MTHFR is an essential component of human health, one that you may not have heard of, but you likely will be hearing more about it in the future.
MTHFR is an acronym for a gene – methylenetetrahydrofolate reductase. This gene produces an enzyme essential for human health – methylenetetrahydrofolate (MTHF). It has been estimated that somewhere between 30-85% of humans carry a mutation, or SNP (single nucleotide polymorphism) in this gene. This can lead to minimal changes in the function of this gene, or significant changes that can drastically impact health. Our current best guess is that between 6-14% of caucasians, 2% of African descent, and up to 21% of Hispanics have a severe mutation.
MTHFR in Mental Health
One of the essential functions of MTHFR is to produce neurotransmitters. Individuals with MTHFR mutations may be more at risk of developing one of the many mental health conditions associated with MTHFR:
- bipolar disorder
- attention-deficit hyperactivity disorder (ADHD)
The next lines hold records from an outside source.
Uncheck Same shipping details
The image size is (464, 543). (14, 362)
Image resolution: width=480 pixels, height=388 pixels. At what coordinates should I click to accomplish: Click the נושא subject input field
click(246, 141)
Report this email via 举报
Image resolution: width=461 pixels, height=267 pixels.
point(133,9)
The neurotransmitters produced during the MTHFR cycle, in particular serotonin, dopamine, norepinephrine and melatonin, have important mood stabilizing effects. The decreased function of the MTHFR cycle in people with a MTHFR mutation can lead to lower levels of these neurotransmitters, increasing the risk of developing a mental health condition.
MTHFR and Anti-Depressants
In addition to increasing the odds of developing a mental health condition, an MTHFR defect can also alter the ability of a person to respond to antidepressant medications. A higher rate of non-responsiveness and/or adverse effects has been found in people with an MTHFR mutation.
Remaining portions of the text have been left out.